§ QUOTED PASSAGE:
*** Begin section ***
KIMI-VL TECHNICAL REPORT¶

🎯 Pitch¶

Kimi-VL sets a new benchmark for open-source vision-language models by fusing a highly efficient Mixture-of-Experts language core with a native-resolution vision encoder, enabling advanced multimodal reasoning, 128K-token long-context processing, and ultra-high-resolution perception—all with just 2.8B parameters activated. Its 'Thinking' variant, fine-tuned with chain-of-thought and reinforcement learning, rivals or outperforms much larger proprietary and open models on demanding benchmarks, making state-of-the-art, cost-effective multimodal intelligence accessible for real-world applications in research and industry.

1. Executive Summary¶

Kimi-VL is an open-source vision–language model (VLM) that combines an efficient Mixture-of-Experts (MoE) language model with a native-resolution vision encoder to deliver strong multimodal reasoning, long-context processing (up to 128K tokens), and high-resolution perception while activating only about 2.8B parameters in the language decoder (Figure 3; Table 3). A “thinking” variant trained with long chain-of-thought (CoT) supervision and reinforcement learning (RL) greatly boosts hard reasoning benchmarks, achieving competitive results with far larger models while remaining highly compute- and token-efficient (Table 4; Figure 13).

2. Context and Motivation¶

Problem addressed
Open-source VLMs lag behind top language-only models in efficiency and behind proprietary VLMs in advanced capabilities such as long reasoning, long-context understanding, and high-resolution perception. The gap is practical (cost/latency) and scientific (how to scale capabilities without scaling dense parameters).
Why it matters
Real applications require:
- High-resolution UI grounding and desktop automation (agent tasks).
- Long PDFs/videos and interleaved multimodal contexts (enterprise, education).
- College-level reasoning and math in visual contexts (STEM workflows).
An efficient, open VLM that performs well across these areas lowers cost and widens accessibility.
Prior approaches and shortcomings
Dense VLMs (e.g., Qwen2.5-VL-7B, Gemma-3-12B-IT) scale with cost and have limited long-CoT reasoning (Introduction; §4.1, Table 3).
Early MoE VLMs (e.g., DeepSeek-VL2, Aria) show promise but lack some combination of: long context, high-resolution native vision encoding, and long-thinking support (Introduction).
Many models resize or segment images, losing details crucial for high-resolution UI and documents.
*** End section ***
§ PROBLEM: Please reproduce the part of the Kimi-VL technical report that opens with the words "Prior approaches and" and closes with "long-thinking support (Introduction).", swapping "long-thinking support" for "extended reasoning support".

§ EXTRACTED MATERIAL:
*** Begin section ***
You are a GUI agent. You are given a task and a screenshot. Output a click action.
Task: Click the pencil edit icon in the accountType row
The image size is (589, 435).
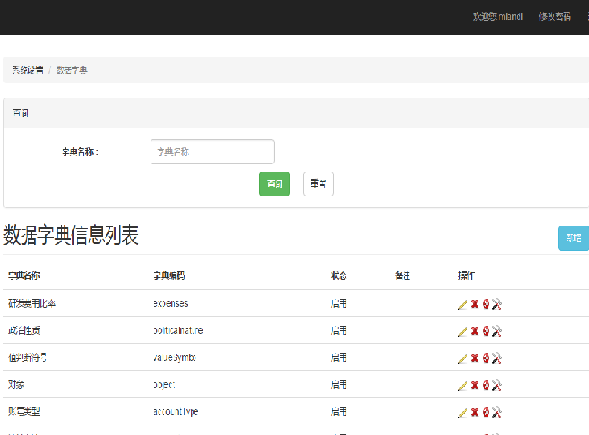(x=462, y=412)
*** End section ***
*** Begin section ***
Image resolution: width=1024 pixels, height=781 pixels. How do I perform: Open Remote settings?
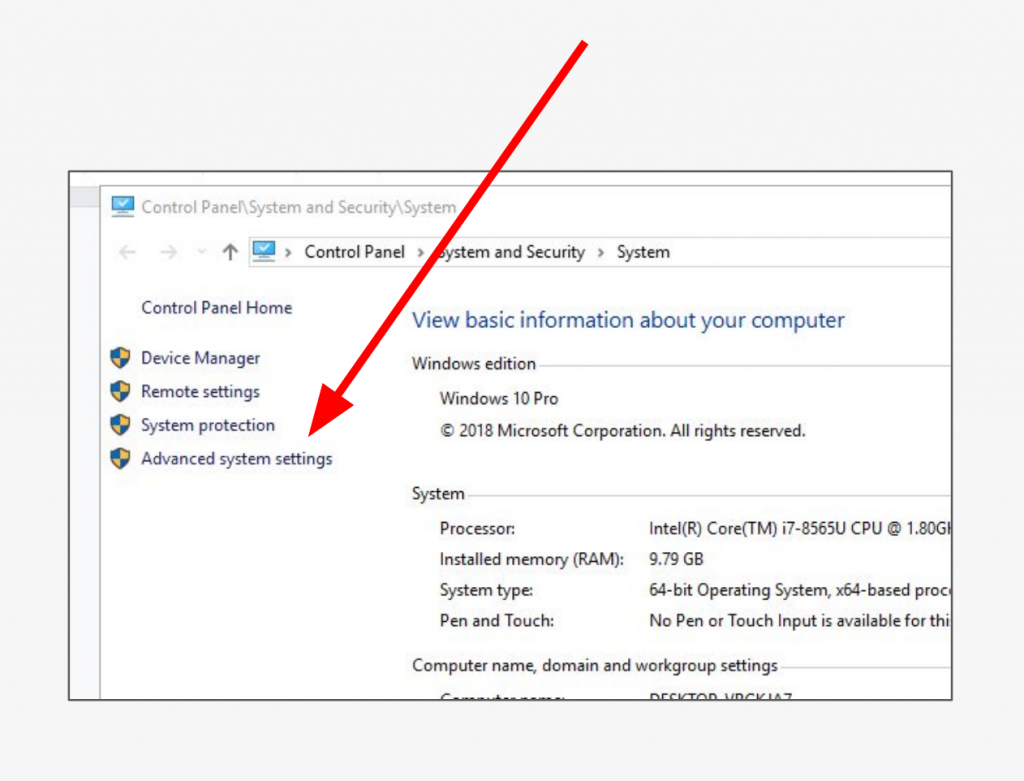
*** End section ***
§ FINISHED EXERCISE:
Prior approaches and shortcomings
Dense VLMs (e.g., Qwen2.5-VL-7B, Gemma-3-12B-IT) scale with cost and have limited long-CoT reasoning (Introduction; §4.1, Table 3).
Early MoE VLMs (e.g., DeepSeek-VL2, Aria) show promise but lack some combination of: long context, high-resolution native vision encoding, and extended reasoning support (Introduction).